Seorang ibu yang dikategorika kelas-rebahan tetap punya banyak peluang kebaikan berlipatganda dengan cara, selain merawat anak-anaknya, menyiapkan kebutuhan keluarga termasuk untuk persiapan buka puasa, dirinya pun bahkan punya peluang membantu ekonomi keluarga dengan cara jual online dan memaksimalkan peran kurir. Kelas-rebahan punya peluang untuk memaksimalkan cara kerja yang dikategorikan multitasking, sebagai ruang dan/atau fasilitasi dari kecanggihan teknologi digital.
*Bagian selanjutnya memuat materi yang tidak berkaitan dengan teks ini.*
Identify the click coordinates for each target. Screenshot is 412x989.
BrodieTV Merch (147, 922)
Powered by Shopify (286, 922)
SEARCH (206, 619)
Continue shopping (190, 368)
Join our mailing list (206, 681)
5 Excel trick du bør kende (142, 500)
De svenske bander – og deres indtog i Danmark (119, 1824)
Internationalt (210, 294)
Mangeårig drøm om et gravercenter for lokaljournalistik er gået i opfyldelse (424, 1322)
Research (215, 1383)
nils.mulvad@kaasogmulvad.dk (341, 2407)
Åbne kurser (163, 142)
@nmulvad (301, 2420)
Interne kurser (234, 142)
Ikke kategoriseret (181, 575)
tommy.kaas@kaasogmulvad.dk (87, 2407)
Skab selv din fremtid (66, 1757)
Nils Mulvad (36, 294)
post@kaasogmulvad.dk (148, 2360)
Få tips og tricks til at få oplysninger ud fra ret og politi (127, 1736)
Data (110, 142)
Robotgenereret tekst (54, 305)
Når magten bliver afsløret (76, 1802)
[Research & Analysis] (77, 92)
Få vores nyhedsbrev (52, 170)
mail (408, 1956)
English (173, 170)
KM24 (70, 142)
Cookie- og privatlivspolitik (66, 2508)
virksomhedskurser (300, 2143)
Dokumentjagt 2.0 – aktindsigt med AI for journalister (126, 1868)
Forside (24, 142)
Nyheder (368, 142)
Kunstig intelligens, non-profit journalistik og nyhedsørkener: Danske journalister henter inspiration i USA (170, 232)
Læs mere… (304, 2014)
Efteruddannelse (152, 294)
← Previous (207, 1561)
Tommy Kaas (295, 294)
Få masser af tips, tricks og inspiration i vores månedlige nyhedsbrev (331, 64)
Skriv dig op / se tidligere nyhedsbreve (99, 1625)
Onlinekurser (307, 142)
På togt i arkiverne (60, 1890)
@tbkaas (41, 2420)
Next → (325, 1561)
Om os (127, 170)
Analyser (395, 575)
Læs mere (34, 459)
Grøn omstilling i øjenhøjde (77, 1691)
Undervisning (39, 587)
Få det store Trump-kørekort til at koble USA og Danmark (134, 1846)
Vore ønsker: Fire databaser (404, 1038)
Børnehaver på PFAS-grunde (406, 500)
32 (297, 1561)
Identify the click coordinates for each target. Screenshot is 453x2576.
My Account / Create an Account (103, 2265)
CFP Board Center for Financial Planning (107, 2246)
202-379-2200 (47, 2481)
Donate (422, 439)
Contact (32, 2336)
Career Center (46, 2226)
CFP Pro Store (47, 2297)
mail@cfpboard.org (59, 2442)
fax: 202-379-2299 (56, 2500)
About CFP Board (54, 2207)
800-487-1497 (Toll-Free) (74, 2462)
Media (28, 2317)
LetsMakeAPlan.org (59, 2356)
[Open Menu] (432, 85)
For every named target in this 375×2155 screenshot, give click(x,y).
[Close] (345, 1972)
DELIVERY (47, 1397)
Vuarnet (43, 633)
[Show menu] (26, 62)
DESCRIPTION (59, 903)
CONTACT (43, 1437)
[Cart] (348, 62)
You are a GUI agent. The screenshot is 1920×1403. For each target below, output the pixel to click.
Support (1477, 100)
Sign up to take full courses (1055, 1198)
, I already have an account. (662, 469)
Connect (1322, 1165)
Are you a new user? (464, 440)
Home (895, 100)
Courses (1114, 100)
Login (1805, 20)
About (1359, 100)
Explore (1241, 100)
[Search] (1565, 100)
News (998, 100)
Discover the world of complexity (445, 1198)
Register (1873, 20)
Waktu yang lebih banyak dimiliki di rumah, bagi kelas-rebahan memberikan peluang besar untuk beribadah, termasuk menjelajahi khazanah ilmu versi tulisan maupun video. Sebaliknya pun, kelas-rebahan bisa memaksimalkan dakwahnya melalui pemanfaatan teknologi digital, melalui media online atau media sosial.

Bahkan hari ini, di tengah kondisi kehidupan yang disebut era digital, dakwah melalui media online atau media sosial atau menggunakan berbagai platform atau fitur-fitur tertentu, memiliki daya jangkau yang lebih luas daripada dakwah di mimbar-mimbar masjid. Meskipun, dakwah di masjid masih dipandang tetap penting untuk kondisi kehidupan hari ini, terutama dalam konteks Indonesia, terutama yang masih dihuni oleh generasi baby boomers dan generasi x, yang sebagian masih gaptek (baca: gagap teknologi).

Dakwah digital pun bisa dipandang sebagai pola baru dakwah era disrupsi. Para mubalig yang tidak bisa move-on, apatah lagi jika ada yang memiliki cara pandang “anti” atau memandang haram perkembangan dan pemanfaatan teknologi, maka bisa dipastikan ke depan atau beberapa tahun ke depan, dirinya terseret dan tergusur.

Kelas-rebahan yang memaksimalkan perangkat digital dalam berdakwah, justru punya peluang besar merebut (baca: memengaruhi) cara pandang publik, umat dalam memahami agama, ketimbang cara pandang mubalig, bahkan ulama yang memiliki otoritas keilmuan sekalipun, jika dirinya (baca: mubalig & ulama) itu tidak ikut memaksimalkan pemanfaatan perangkat digital dalam berdakwah.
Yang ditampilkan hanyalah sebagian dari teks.